Mr. [Adam] Gendy [Kyrillos's cousin] said the family had not yet told Gabriella what had happened. “That’s a conversation we’re trying to figure out,” he said. “The mom is just an emotional wreck right now. She barely speaks.”

Adam Gendy told the Times he last saw Kyrillos an hour before the crash. "He hugged me, gave me a kiss. He’s very innocent, very full of energy, very loving. Loved Marvel superheroes. Could name you all the superheroes."

Sanjurjo, accompanied by an attorney, waited until the next day to turn himself in to police. "Sanjurjo’s 2013 Mercedes-Benz 350 matched the vehicle description, including dents in the hood from the impact," the Daily News reported. "The force of the impact sent Kyrillos flying through the air. Bits of scattered food that Kyrillos’ family was carrying were found on the car."

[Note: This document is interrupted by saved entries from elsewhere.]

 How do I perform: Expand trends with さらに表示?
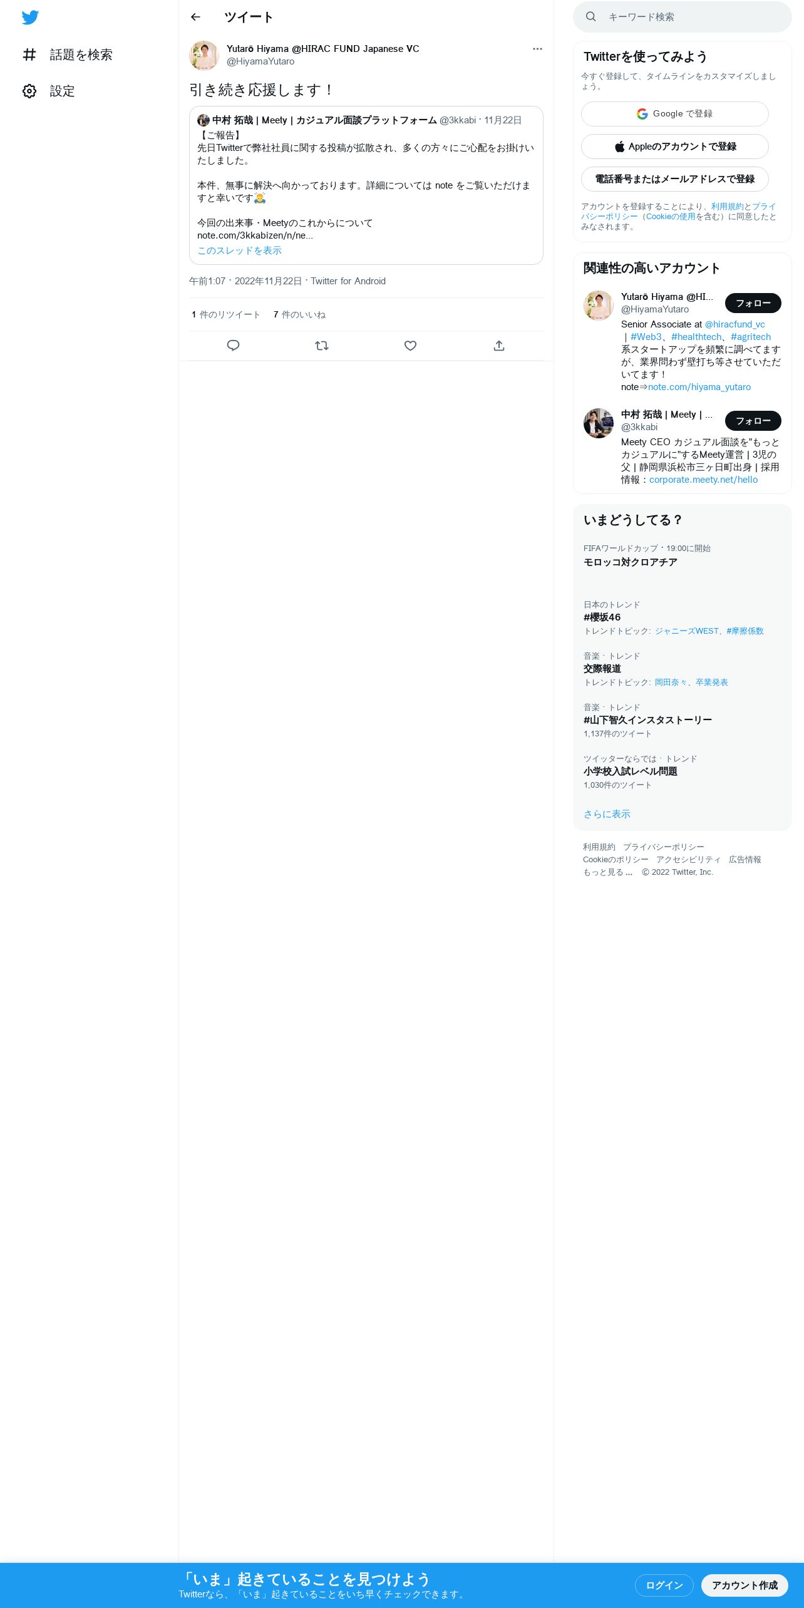coord(607,814)
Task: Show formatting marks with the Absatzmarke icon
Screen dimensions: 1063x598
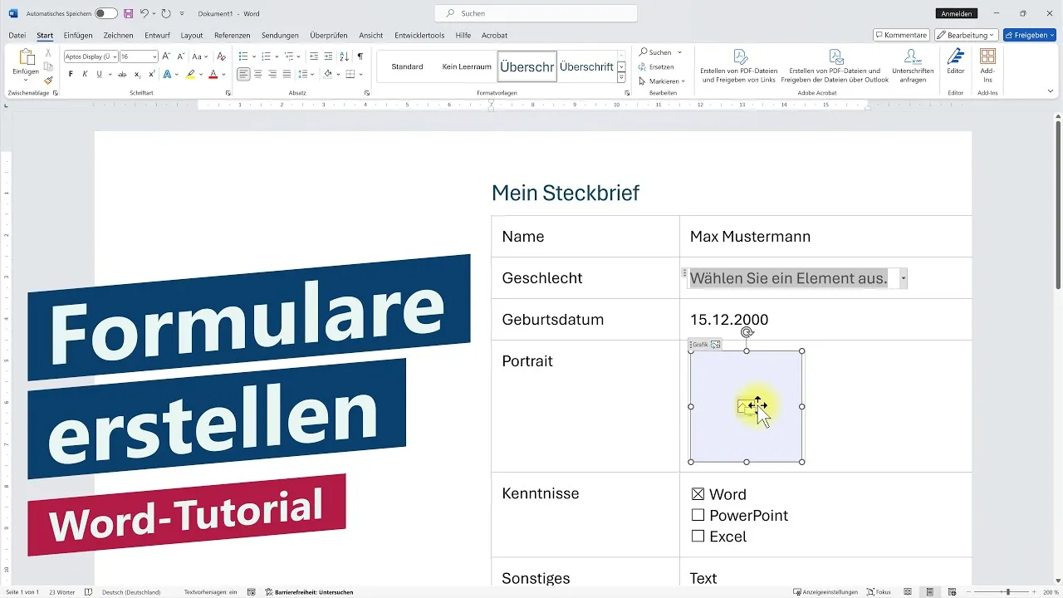Action: (x=360, y=56)
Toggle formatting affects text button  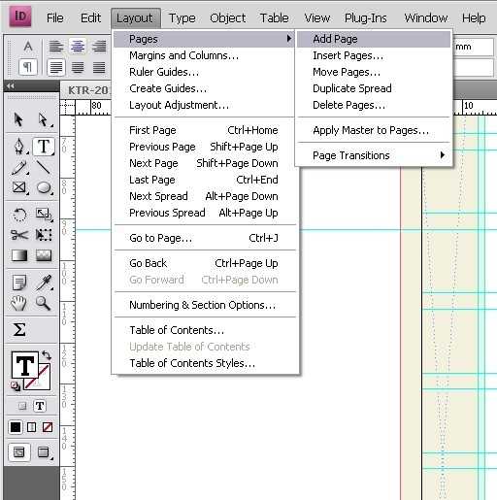coord(40,406)
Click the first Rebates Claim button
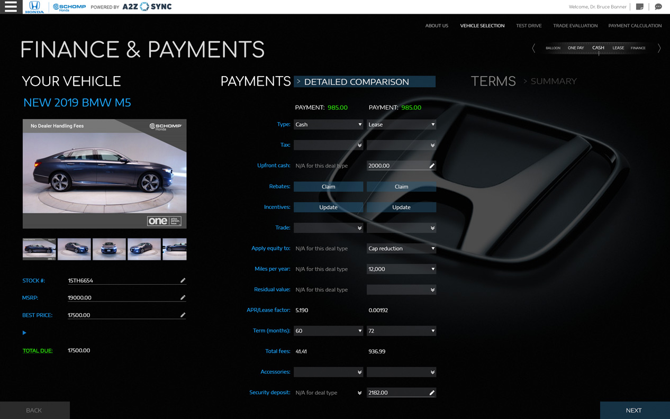The width and height of the screenshot is (670, 419). (328, 187)
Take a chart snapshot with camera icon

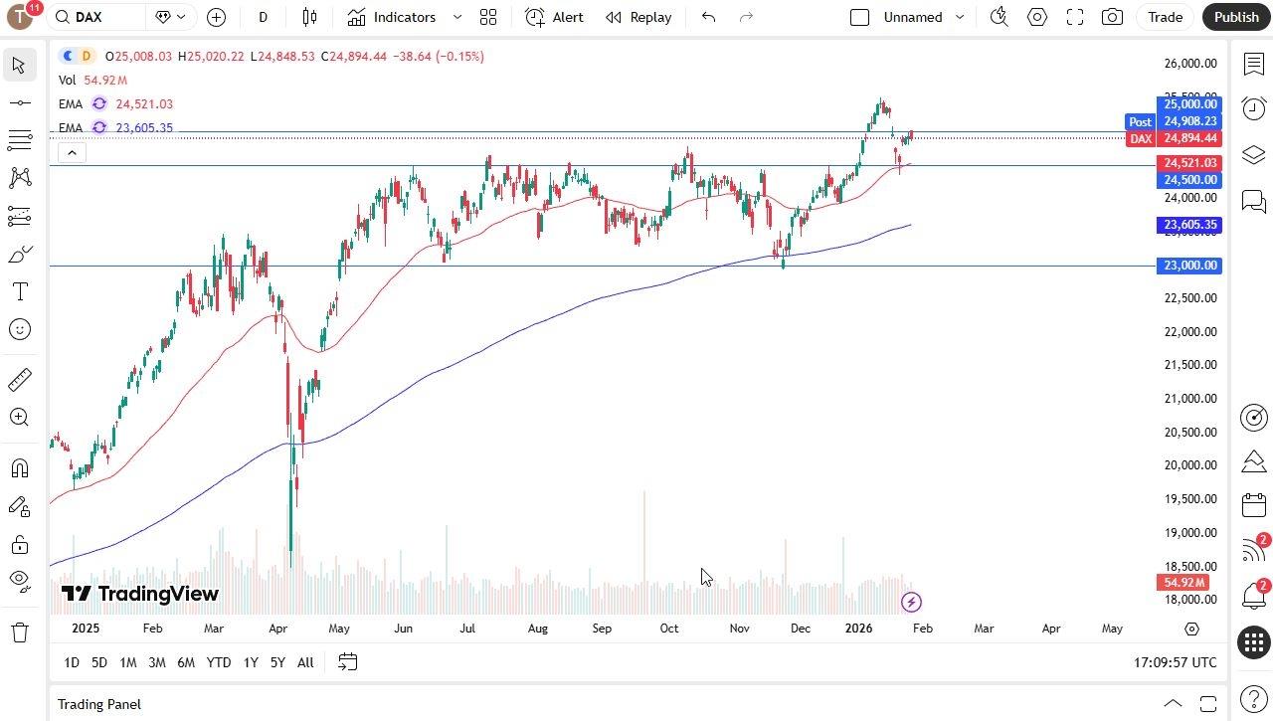click(x=1112, y=17)
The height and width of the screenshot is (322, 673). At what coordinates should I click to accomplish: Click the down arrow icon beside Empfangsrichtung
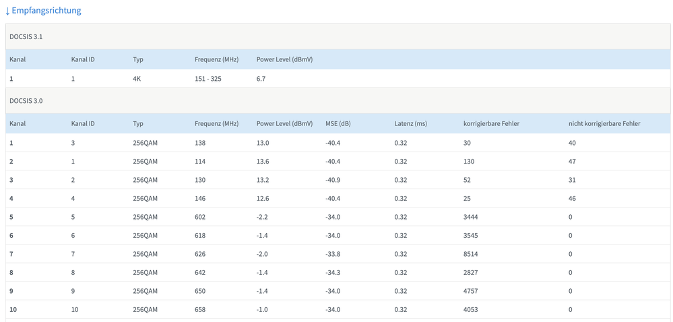pos(7,11)
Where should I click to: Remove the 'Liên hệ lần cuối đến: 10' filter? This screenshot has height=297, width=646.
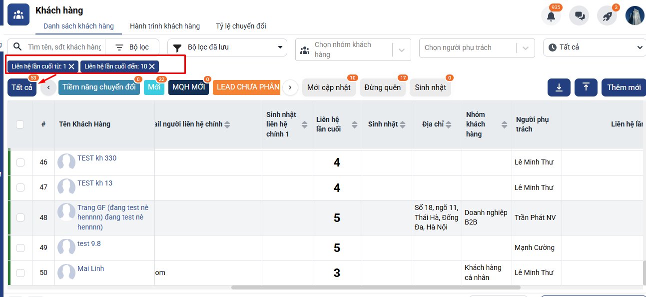pos(152,67)
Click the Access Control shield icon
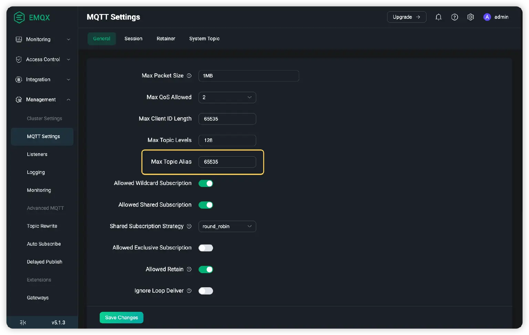 coord(19,59)
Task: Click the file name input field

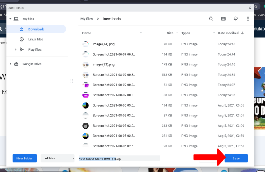Action: [119, 158]
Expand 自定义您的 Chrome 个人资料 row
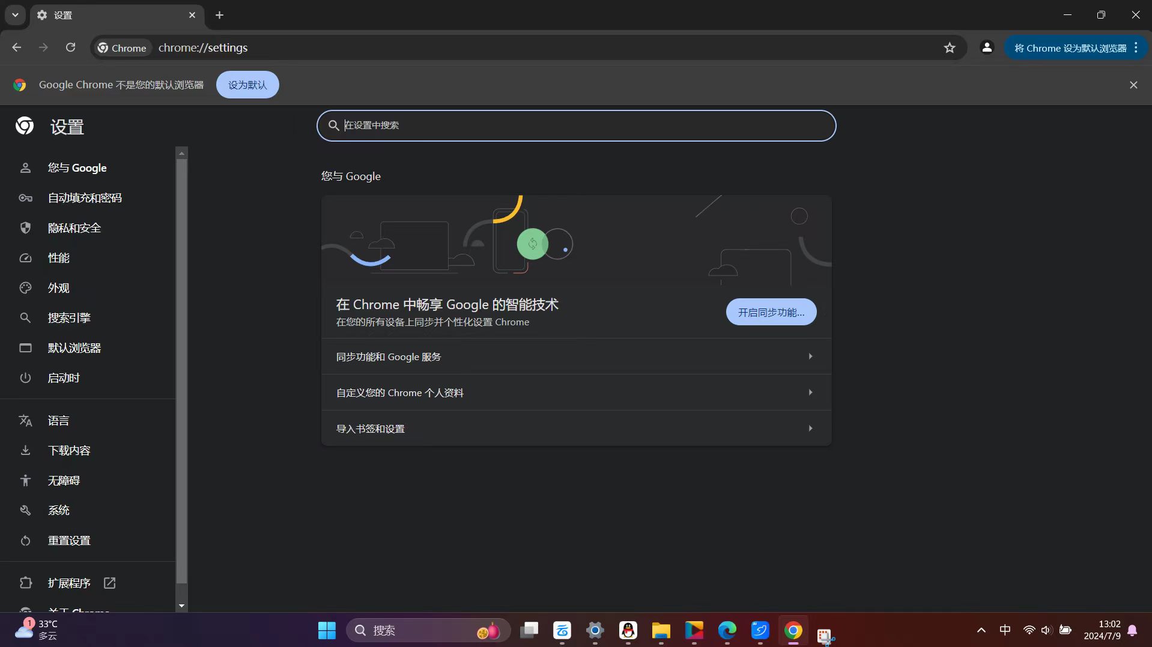 coord(575,393)
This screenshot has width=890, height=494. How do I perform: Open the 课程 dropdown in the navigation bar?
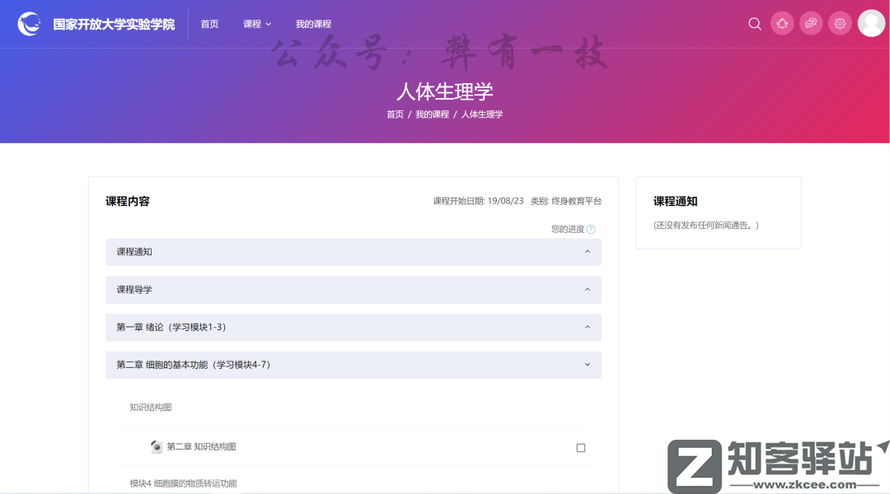pyautogui.click(x=256, y=24)
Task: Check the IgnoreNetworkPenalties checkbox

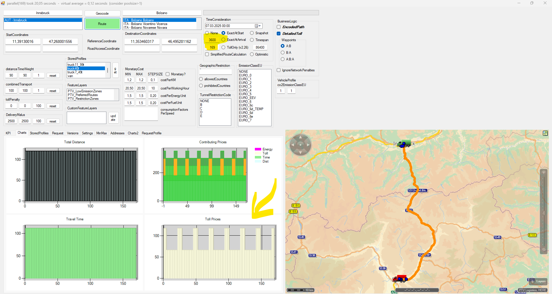Action: pos(279,70)
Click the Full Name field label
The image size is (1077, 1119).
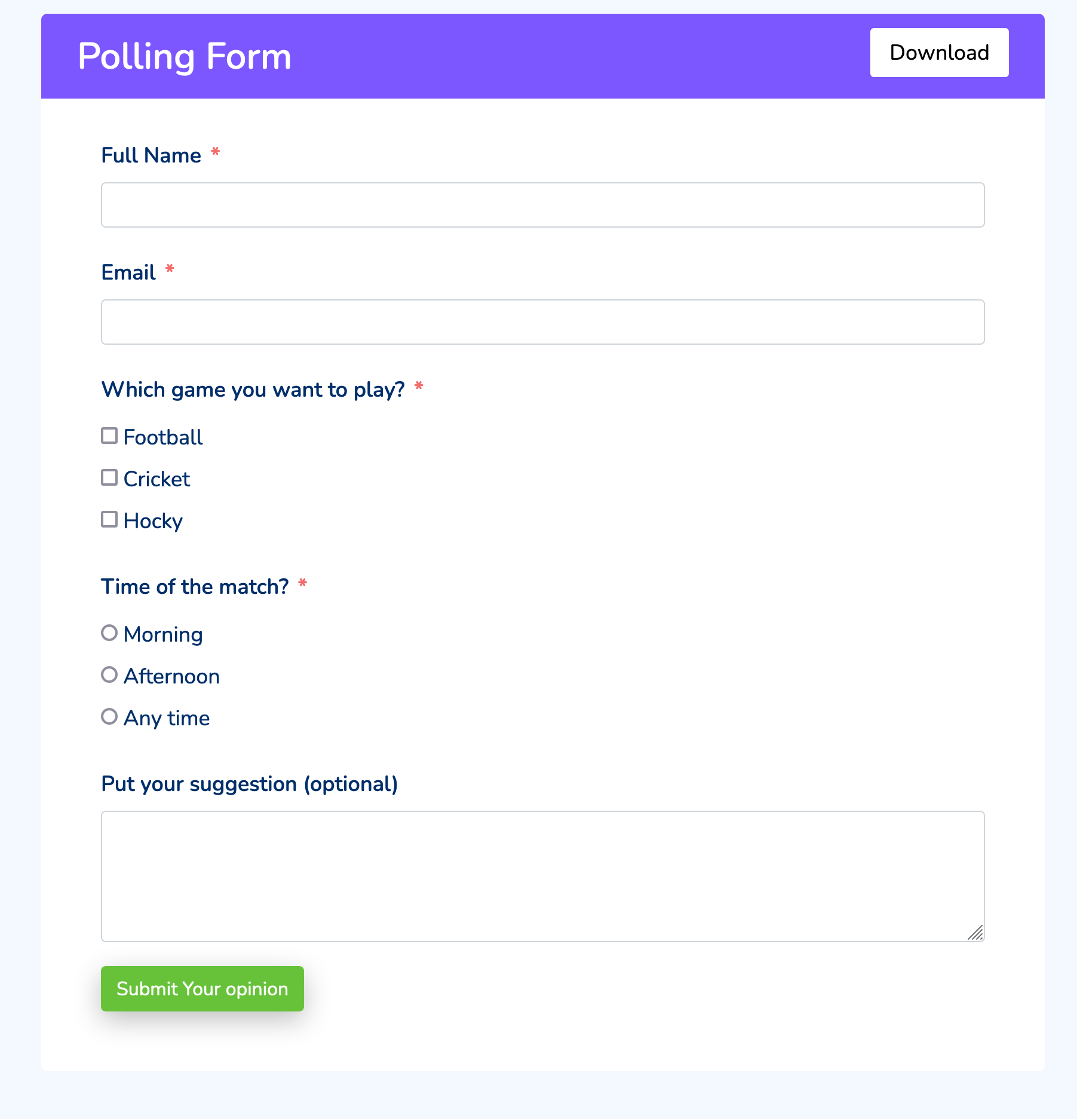[151, 155]
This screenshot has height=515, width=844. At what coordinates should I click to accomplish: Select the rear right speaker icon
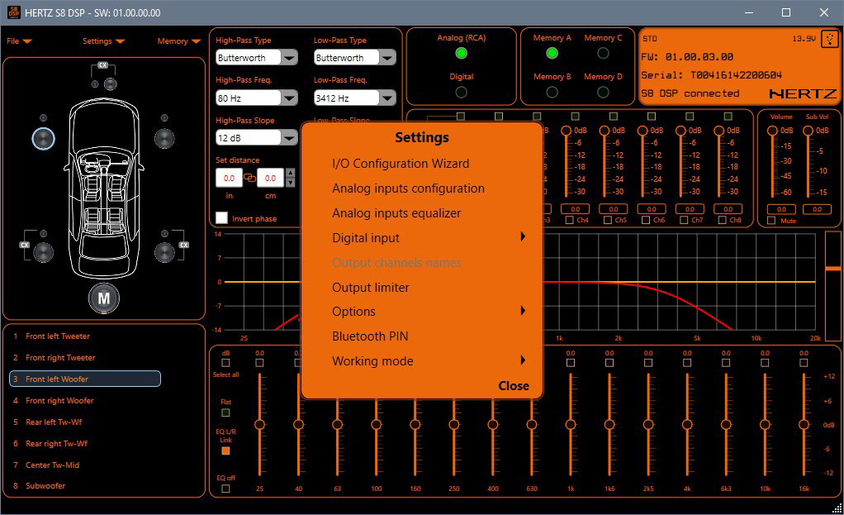164,252
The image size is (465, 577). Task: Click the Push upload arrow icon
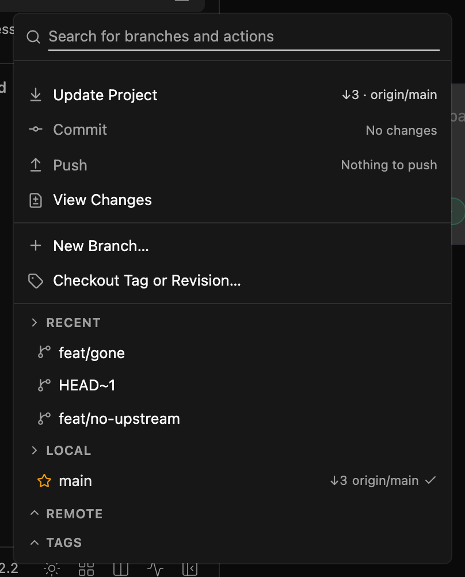pos(36,165)
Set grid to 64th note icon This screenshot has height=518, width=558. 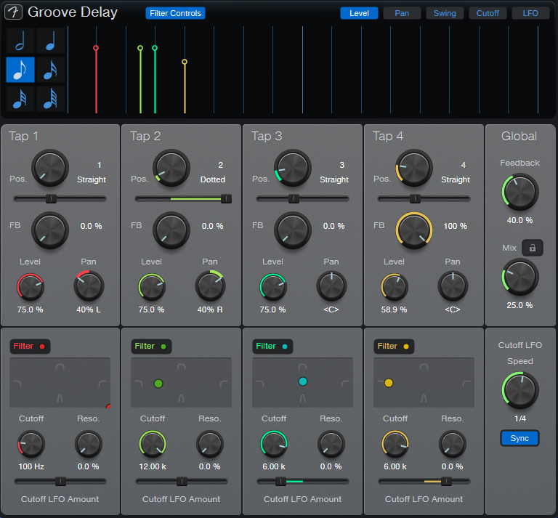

On the day of Kyrillos's funeral, Sanjurjo, 33, was arraigned and freed on $35,000 bail. He was charged with one count of leaving the scene of an accident resulting in death, and two counts of leaving the scene of an accident resulting in injury. "You got the wrong guy, man," Sanjurjo told reporters outside the courthouse.

A handful of times in recent memory, New York City district attorneys have brought homicide charges against sober drivers in fatal crashes. But Donovan did not charge Sanjurjo with assault or homicide for injuring Kyrillos's mom and sister and leaving the boy to die in the street.

New York State law gives drivers an incentive to leave the scene of a serious crash. For one thing, the penalty for hit-and-run is less severe than the penalty for drunk driving. And under current law the decision to issue charges for leaving the scene rests on the ability to divine driver intent, lending credibility to the "I didn't see him" defense. Cleaning up hit-and-run laws is one of the goals in the de Blasio administration's Vision Zero plan.

On February 28, Sanjurjo pled guilty to the top leaving the scene charge, a class D felony that carries a maximum penalty of seven years in jail, according to court records and the Staten Island Advance.

Under his top-count plea, Sanjurjo will be sentenced April 11 in state Supreme Court, St. George, to six months in jail and five years' probation, said a spokesman for District Attorney Daniel Donovan.

Donovan recently negotiated a similar deal -- six months in jail and a five-year license suspension -- for Brian McGurk, the hit-and-run driver who mortally wounded Clara Almazo in April 2012, after she pushed her 8-year-old grandson out of McGurk's path.

While explaining that Sanjurjo was "absolutely beside himself and filled with remorse," attorney Patrick V. Parrotta blamed the victims.

Parrotta said Sanjurjo panicked and left the scene, and had no criminal culpability beyond those actions.

"There was no reckless driving ... no traffic infraction, no speeding, no disobeying a red light, stop sign or traffic-control device," said Parrotta.

He said the impact was at "relatively low speed -- possibly 15 mph."

The victims were crossing in the middle of the street, a good distance from the corner, he said.

Kyrillos's parents declined comment, the Advance reported.